Court Opinion

ID: 7986260
Source: CourtListenerOpinion
Date Created: 2022-09-09 01:25:58.421549+00
Date Added: 2024-06-11T16:35:12.566584
License: Public Domain

Cooper, C. J.,
delivered the opinion of the court.
The land sued for in this action was owned by Francis M. McGee, the father of the appellant, who died in 1863, leaving a widow, Mary A. McGee, and three children, two of whom have since died unmarried. Mrs. McGee died in 1879.
Before her death, Mrs. McGee, claiming the land only as widow of her deceased husband, sold the same to one Loyd, who went into possession, and in 1875 executed a deed of trust on the land to the firm of Constantine & Co. This firm was dissolved, and one Tyson, who was one of the members thereof, entered into possession of the land, claiming under the deed of trust executed by Loyd. After Tyson had gone into possession, the land was sold for the taxes of the year 1874 and purchased by the State, and in 1880 Tyson purchased the same from the auditor of public accounts, and in 1882 sold it to the defendant, Holmes. The plaintiff, who was born in 1859, instituted this action of ejectment against Holmes, who seeks to defend his possession under the tax-title thus acquired.

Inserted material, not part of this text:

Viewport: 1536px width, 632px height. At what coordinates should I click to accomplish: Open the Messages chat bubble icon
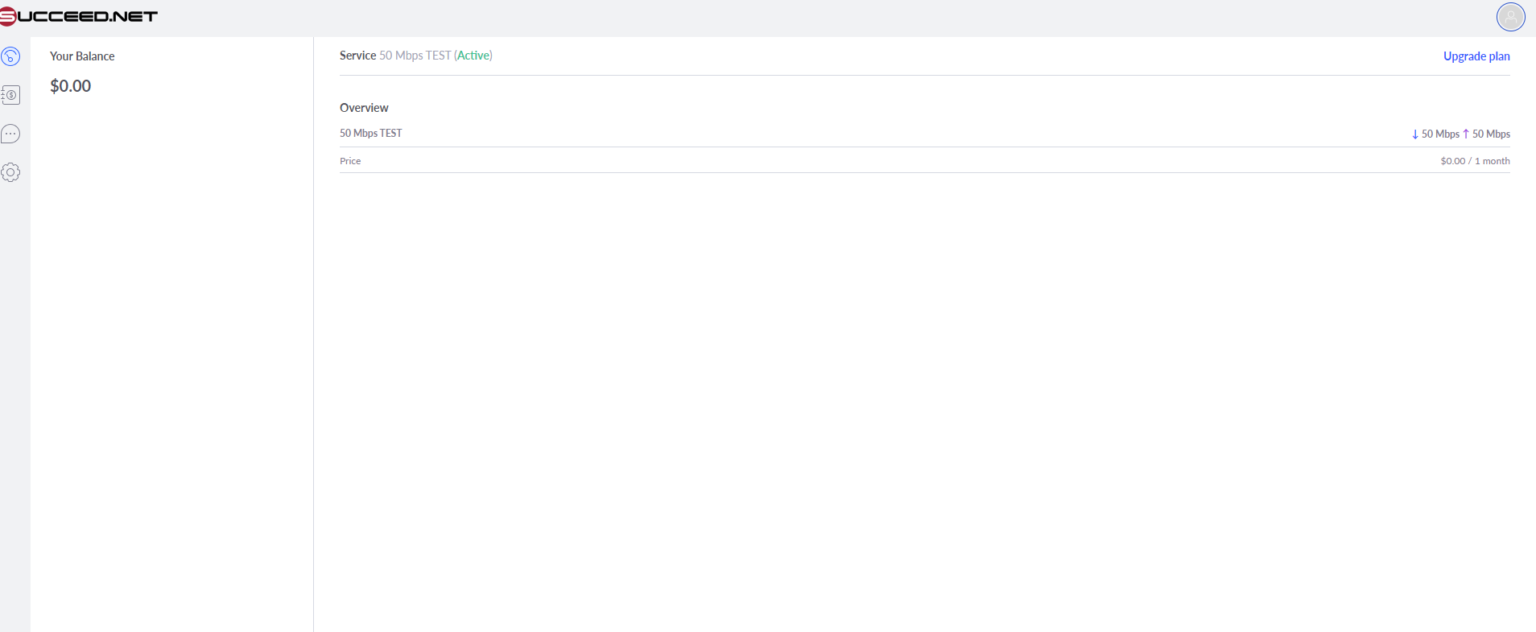click(11, 133)
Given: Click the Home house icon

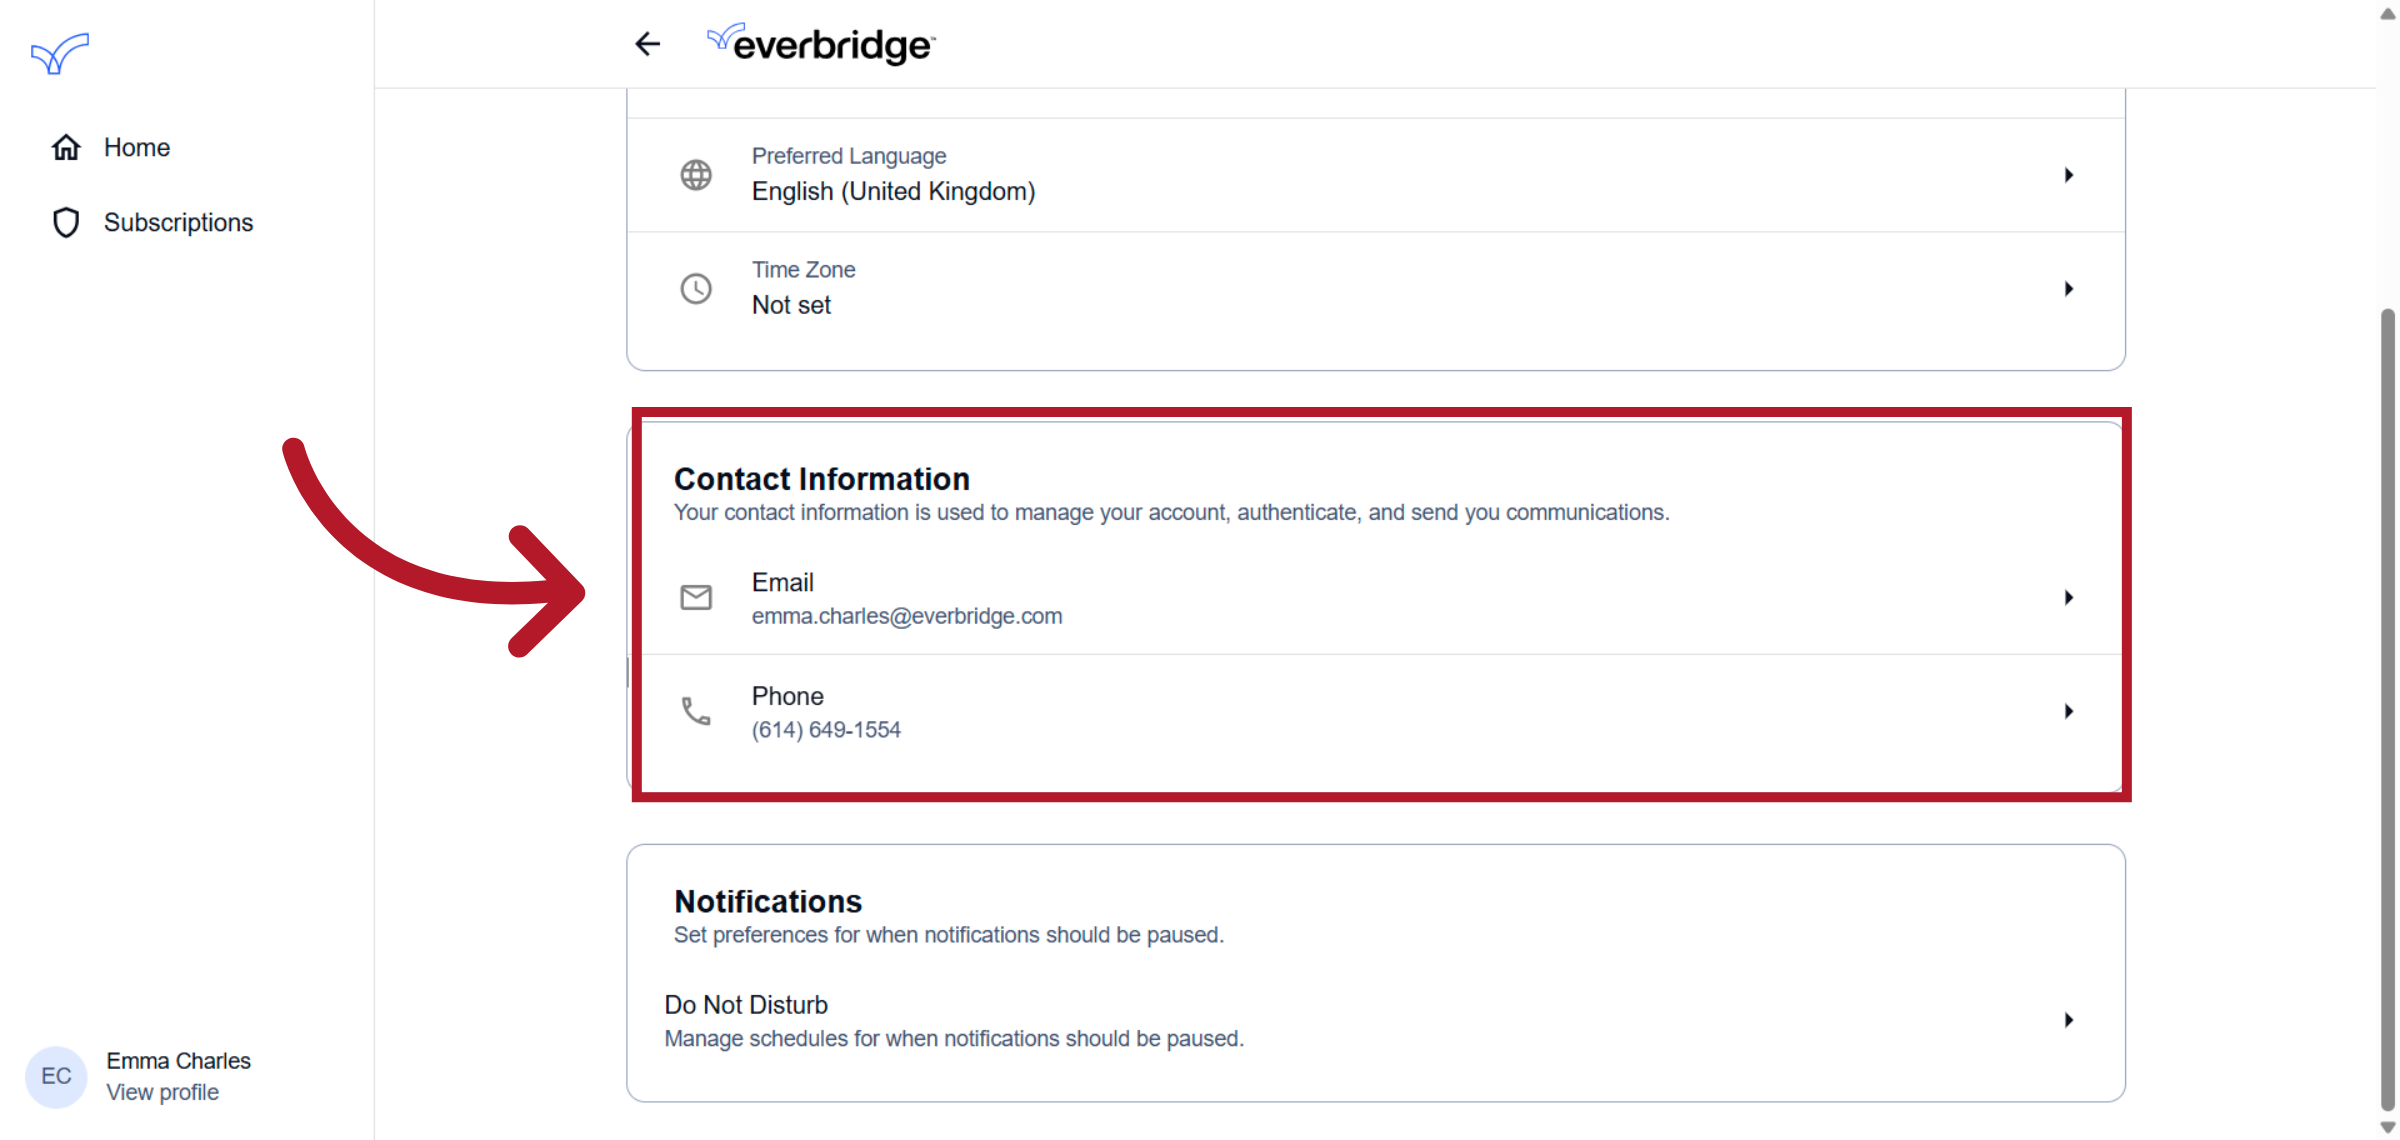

*53At the instance of the defendant, the court instructed the jury that if the defendant had been in the actual possession of the land for more than three years before suit brought, claiming the same under a sale for taxes made in 1875, then the plaintiff could not recover.

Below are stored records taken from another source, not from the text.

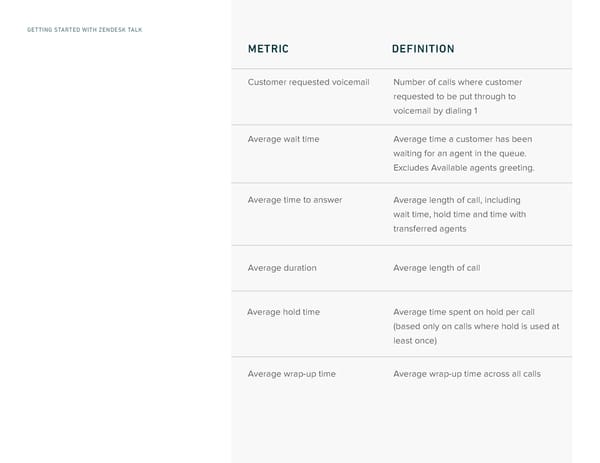
Task: Click the 'wait time, hold time and time with' line
Action: click(x=459, y=214)
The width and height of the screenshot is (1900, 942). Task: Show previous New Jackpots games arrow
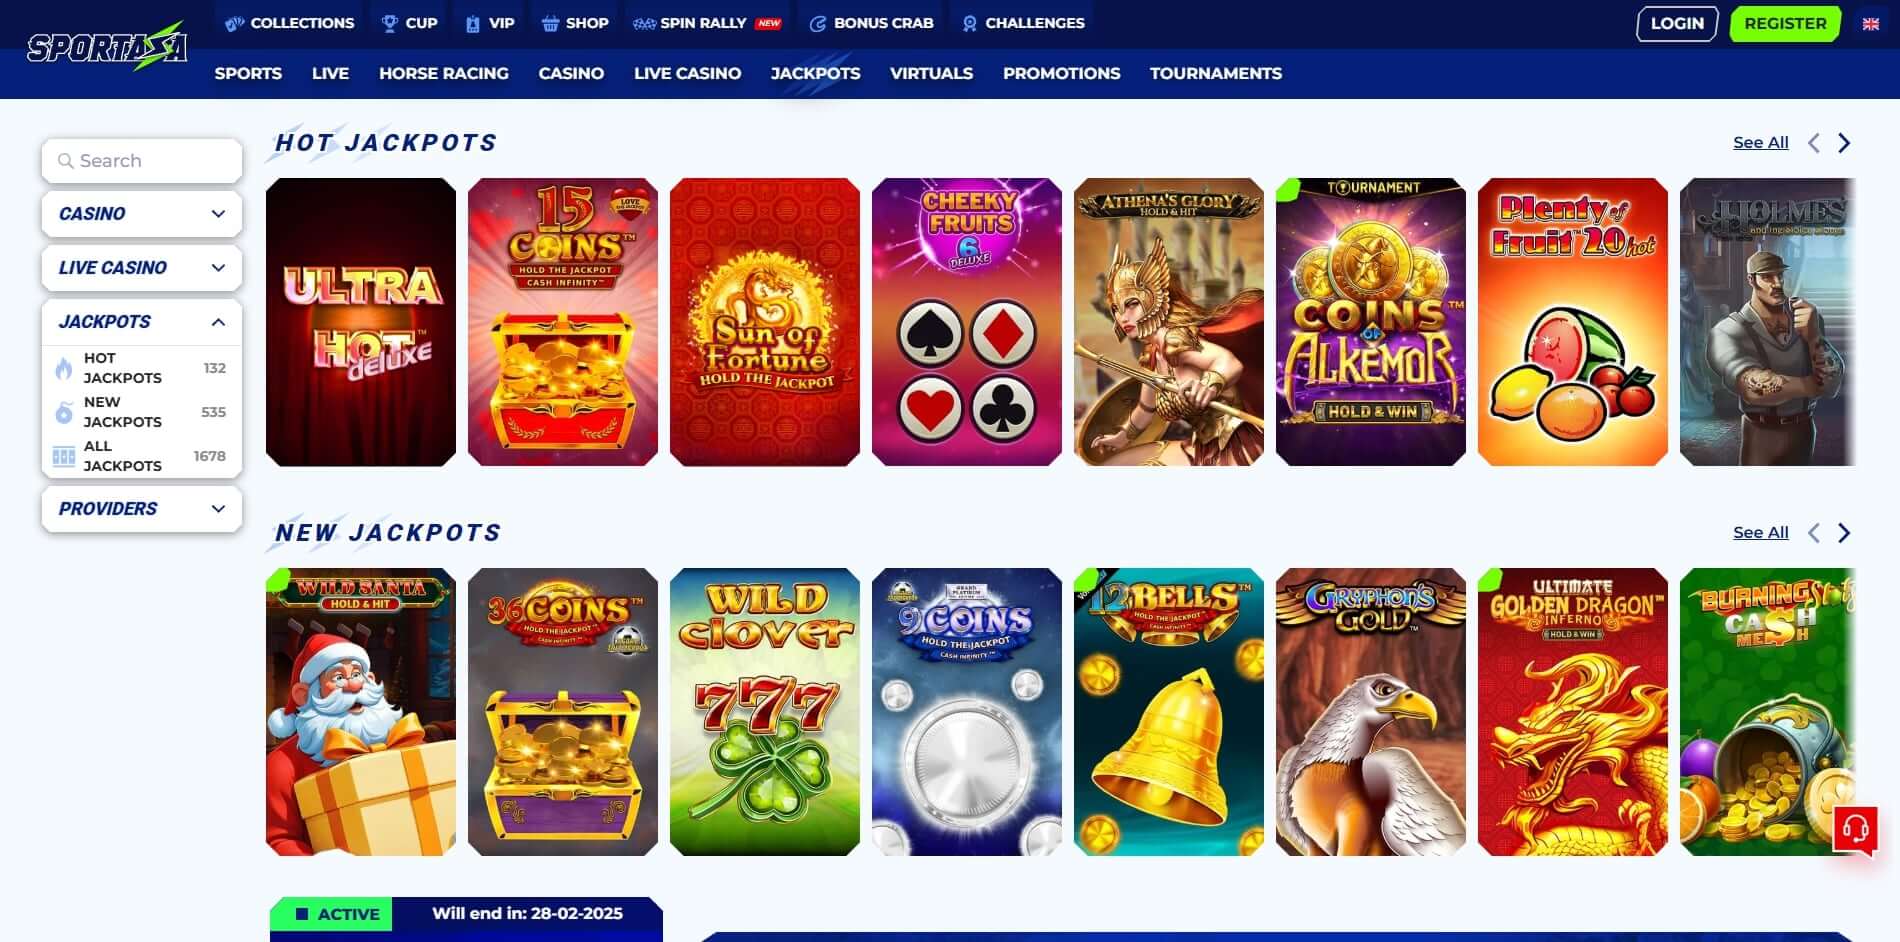click(1813, 533)
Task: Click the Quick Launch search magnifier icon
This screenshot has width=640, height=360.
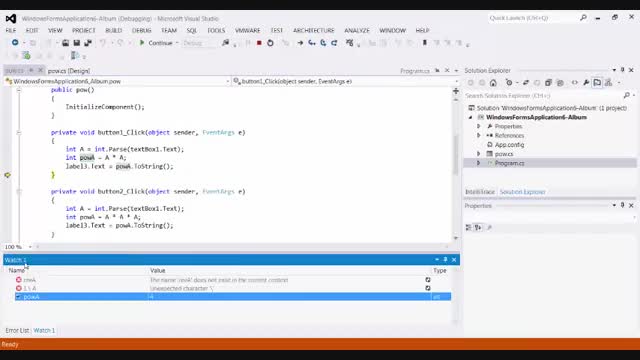Action: coord(583,18)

The provision of the code, § 539,'Code of 1880, under which this instruction was asked, was not intended to apply to cases in which, if the tax-title were valid, the defendant could not avail himself of it as against the plaintiff. Its effect is to protect from assailment the tax-title of one who, being authorized under the principles of law to claim under a sale for taxes, finds his title, which, if valid, would protect his possession, attacked for irregularities existing in the proceedings of sale. It has no application in those cases in which, if the title was formally and substantially perfect, the defendant could not avail of it by reason of some personal disability, which would preclude him from asserting it as against another toward whom he owed the duty of discharging the taxes for which the sale was made. At the time of the sale for taxes, Tyson was in possession of the land as mortgagee under Loyd, who had entered upon the land under the claim of the widow, and though her life estate had terminated by death, Loyd and those claiming under him were tenants at sufferance to the heirs-at-law. Day v. Cochran, 24 Miss. 261.
Under such circumstances, the purchase of the State’s title should be treated as a redemption, and ineffectual to divest the title of the heir-at-law.

The judgment is reversed and cause remanded.